Discovery of Novel Neo-Clerodane Derivatives as Potent Dual-Functional Antiosteoporosis Agents through Targeting Peroxisome Proliferator-Activated Receptor-γ.

Abstract

A library of 31 natural neo-clerodanes isolated from Ajuga decumbens was assayed for antiosteoporosis. This results in 18 neo-clerodane osteoclastogenesis inhibitors, and compound 3 prevents bone loss in vivo. Further mechanistic studies demonstrated that these compounds inhibit osteoporosis by antagonizing peroxisome proliferator-activated receptor-γ (PPARγ). We designed and synthesized 17 compounds by chemically modifying the natural neo-clerodane 19 (highly potent and the major composition of A. decumbens extract) by means of structure-based drug design techniques.
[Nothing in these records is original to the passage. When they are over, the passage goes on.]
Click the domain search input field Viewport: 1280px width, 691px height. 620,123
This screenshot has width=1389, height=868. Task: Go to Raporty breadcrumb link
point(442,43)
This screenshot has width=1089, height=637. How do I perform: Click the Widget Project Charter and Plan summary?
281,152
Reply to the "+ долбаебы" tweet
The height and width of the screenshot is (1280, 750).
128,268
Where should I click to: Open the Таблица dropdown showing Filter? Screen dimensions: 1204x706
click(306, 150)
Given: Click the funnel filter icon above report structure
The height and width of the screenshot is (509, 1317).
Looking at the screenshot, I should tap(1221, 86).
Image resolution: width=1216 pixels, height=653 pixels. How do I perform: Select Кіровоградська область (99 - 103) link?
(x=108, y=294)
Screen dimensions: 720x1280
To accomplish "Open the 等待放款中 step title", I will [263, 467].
Among these neo-clerodane derivatives, compound 34 is the most potent osteoporosis inhibitor with a 46-fold improvement in inhibiting osteoclastogenesis (IC50 = 0.042 vs 1.92 μM), 11-fold increased activity in PPARγ antagonism (EC50 = 0.75 vs 8.35 μM), 66-fold enhancement in receptor affinity (KD = 0.27 vs 17.7 μM), and enhanced osteogenic promotion compared to 19. This underscores the potential of neo-clerodane diterpenoids as promising leads for osteoporosis treatment by targeting PPARγ.